A questão do déficit público

Deficit publico

        Simplício queria passar a limpo a questão do déficit público, e para isso decidiu procurar de novo o economista heterodoxo. Antes, quis saber do professor Galileu por que uma dona de casa responsável pode ter dívida, e um governo responsável não. “As coisas nunca são pão pão, queijo queijo, Simplício. Às vezes o governo não só pode, como deve ter déficit; outras vezes, ele deve se limitar a gastar o que arrecada, sem déficit. Questão de peso e medida, como diz a música. Tudo depende de uma coisa chamada ciclo econômico. Mas é melhor perguntar ao economista heterodoxo, pois nem mesmo economista eu sou.” 

        O economista heterodoxo levantou a cabeça por trás de uma papelada e concordou em explicar a Simplício o que era ciclo econômico. “Em economia você tem anos de euforia, depois anos de recessão ou depressão.
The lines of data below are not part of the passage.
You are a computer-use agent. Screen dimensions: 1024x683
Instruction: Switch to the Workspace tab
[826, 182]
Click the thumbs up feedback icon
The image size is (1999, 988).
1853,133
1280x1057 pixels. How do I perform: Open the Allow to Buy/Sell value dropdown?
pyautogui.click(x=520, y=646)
Foi sempre assim em todos os tempos do capitalismo, sem exceção, com maior ou menor intensidade, com maior ou menor intervalo de tempo entre o pico da euforia e o vale da depressão. A relação disso com o déficit público é simples: quando a economia está num estado de euforia, o governo deve equilibrar o orçamento, acabando com o déficit. Quando entra em recessão, o governo deve fazer déficit público.”
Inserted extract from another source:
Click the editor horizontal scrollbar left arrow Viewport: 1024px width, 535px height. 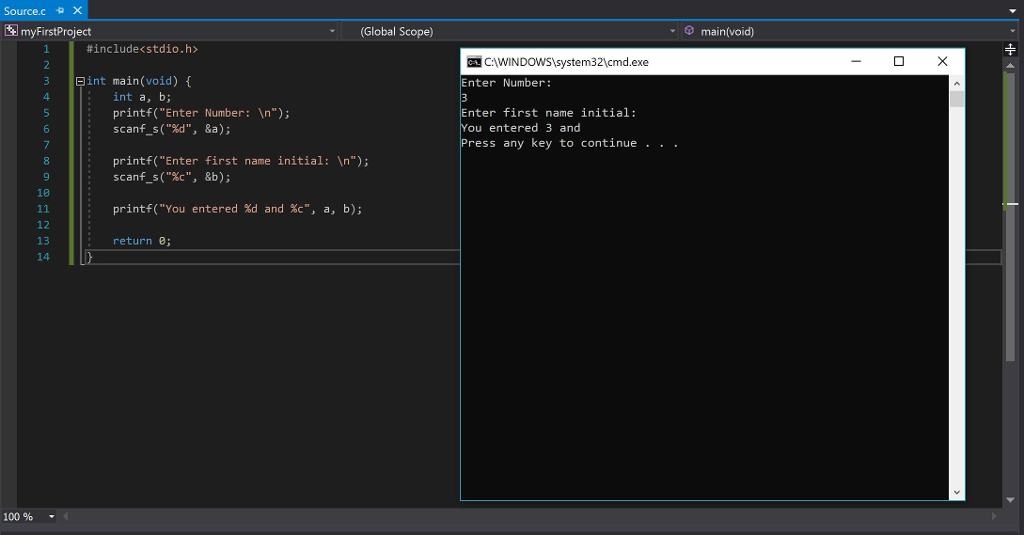(x=67, y=517)

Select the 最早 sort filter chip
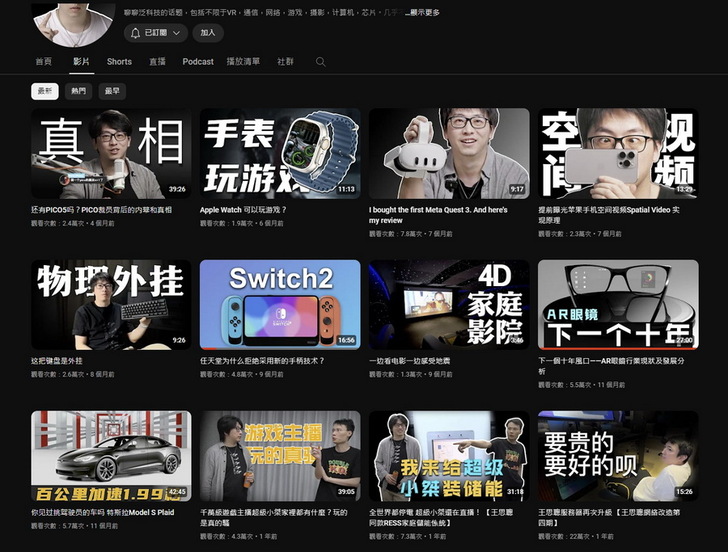click(112, 91)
       — Por quê?, quis saber Simplício.

       — Porque a recessão ou depressão existe por falta consumo na economia. As pessoas, por algum motivo, deixam de comprar, e as empresas deixam de vender e empregar. Se fizer déficit, o governo tomará dinheiro emprestado do setor privado e criará consumo novo na economia, estimulando o investimento e o emprego, que por sua vez gerarão mais consumo e emprego, e assim por diante, revertendo o ciclo econômico de baixa.

      — Mas se o governo tomar dinheiro emprestado do setor privado para consumir e investir, o setor privado terá, ele próprio, menos recursos para investir.
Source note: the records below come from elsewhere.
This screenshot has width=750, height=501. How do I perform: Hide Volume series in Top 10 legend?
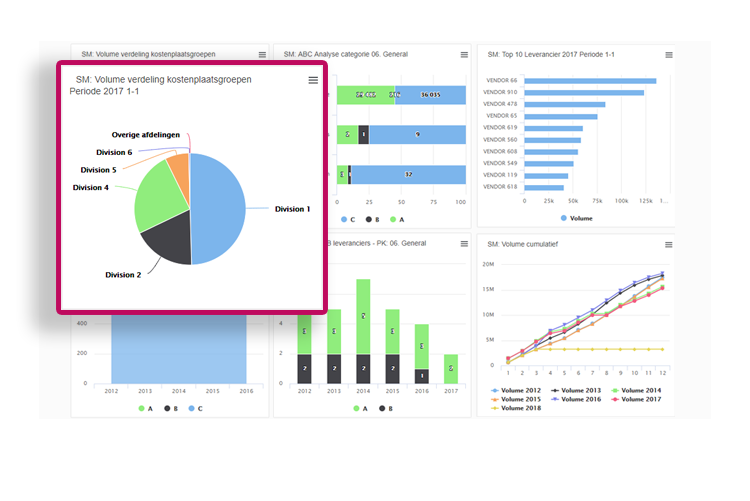coord(577,218)
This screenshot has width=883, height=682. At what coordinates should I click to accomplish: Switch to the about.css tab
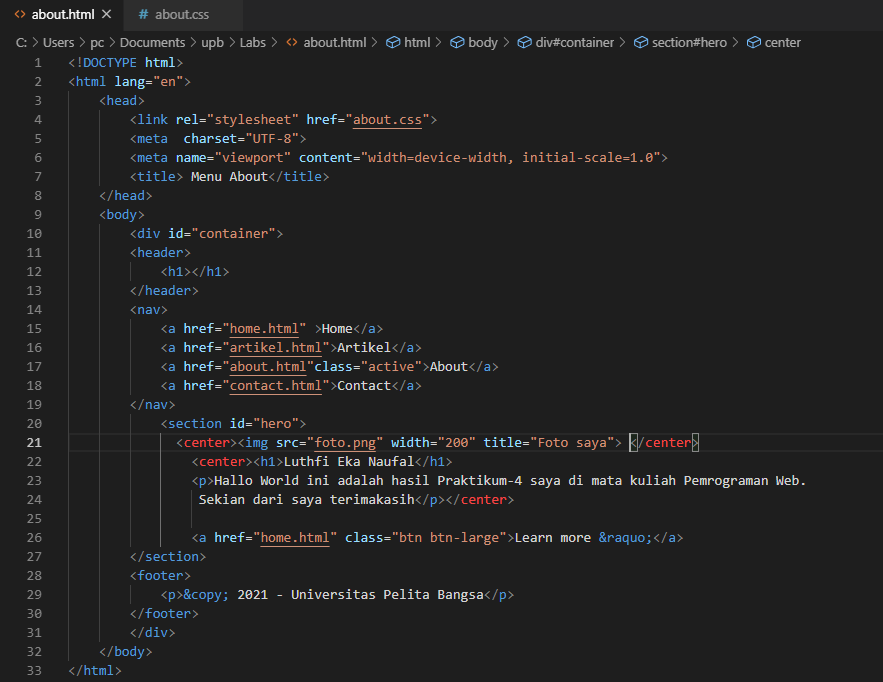180,15
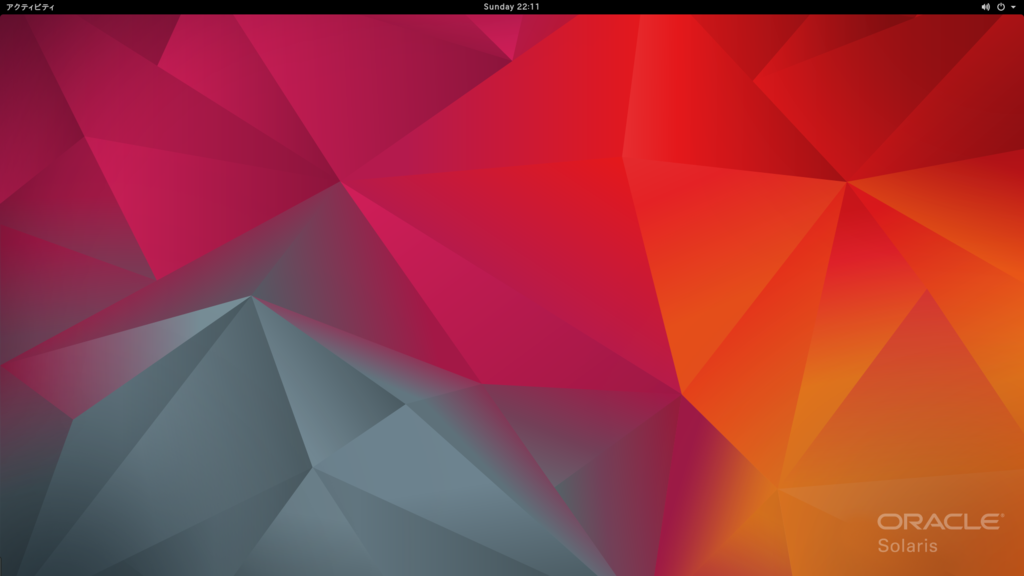Open the dropdown triangle at top right
The height and width of the screenshot is (576, 1024).
(1011, 8)
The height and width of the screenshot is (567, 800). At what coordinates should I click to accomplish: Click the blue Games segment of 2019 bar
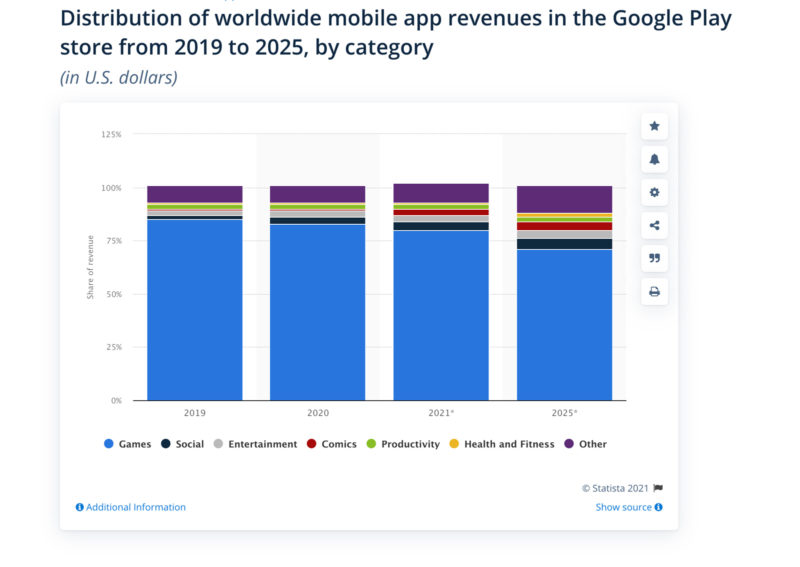point(194,310)
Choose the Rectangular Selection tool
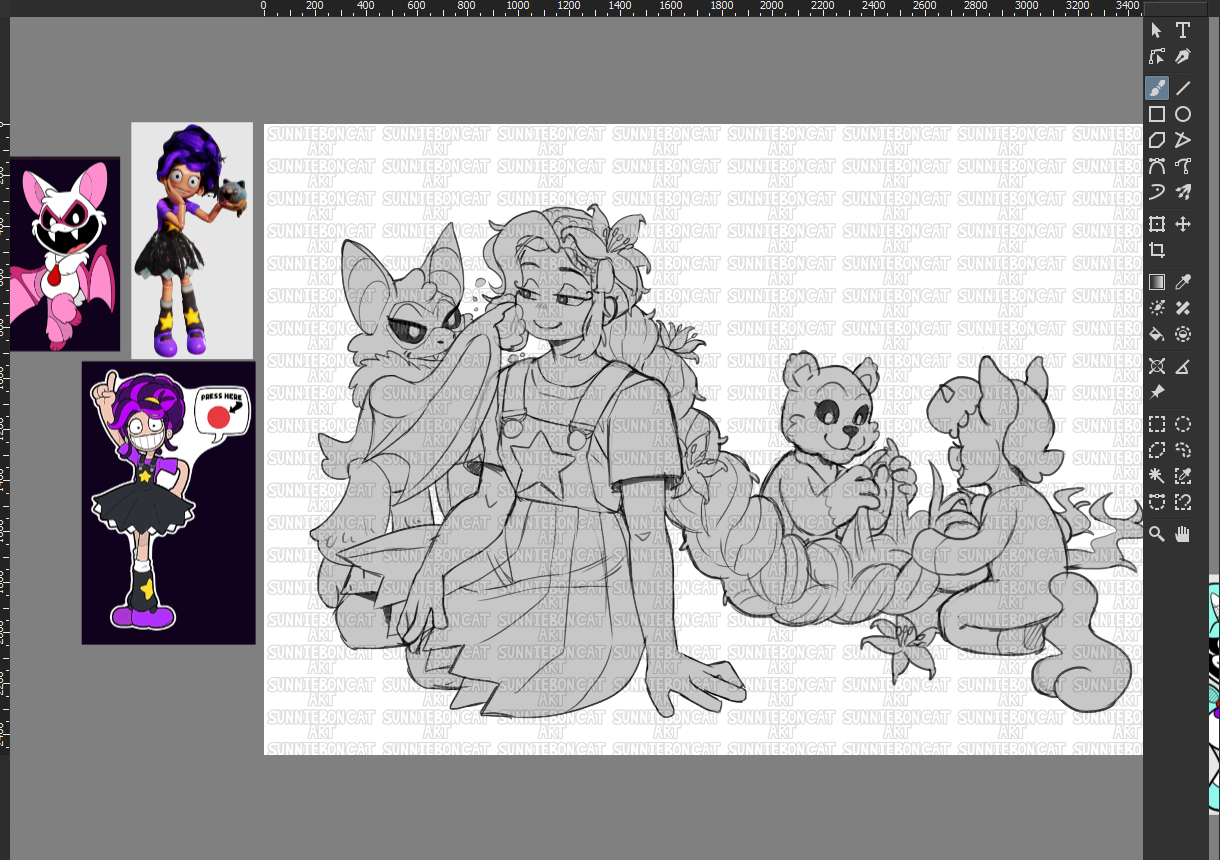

      — Simplício, só não vou expulsá-lo daqui a pontapés pela bobagem que acaba de dizer porque somos obrigados a tolerar a mesma coisa dita em inglês, crowding out, por parte de respeitabilíssimos economistas ortodoxos e até prêmios Nobel de economia. Saiba de uma coisa: jamais faltará dinheiro para o setor privado investir qualquer que seja o tamanho do déficit ou da dívida pública. Os bancos criam o dinheiro necessário, e pronto. Envergonhado, Simplício disse timidamente: “E quando não se deve fazer déficit?”

    — Observe, Simplício, se a economia está no auge, em pleno emprego, um aumento da demanda pelo setor público, baseado em empréstimos ao setor privado, ou seja, em déficit, vai superaquecer o consumo, gerando inflação. Por isso, no auge do ciclo, o déficit deve ser evitado. É claro que esse não é o caso da economia brasileira hoje. Ela está perto da recessão. Simplício achou que uma coisa tão inteligente como esta deveria ser consenso entre todos os economistas. E pensou: Alguém precisa dizer isso ao Mantega para ele parar de fazer bobagem na política fiscal. Entretanto, o economista heterodoxo explicou que eram razões políticas, não técnicas, que estavam por trás das divergências entre heterodoxos e ortodoxos.

    — Os ortodoxos não querem gasto público porque gasto público, em geral, favorece mais aos pobres que aos ricos. Simples assim. Simplício escreveu na agenda vermelha: “Verificar melhor isso!”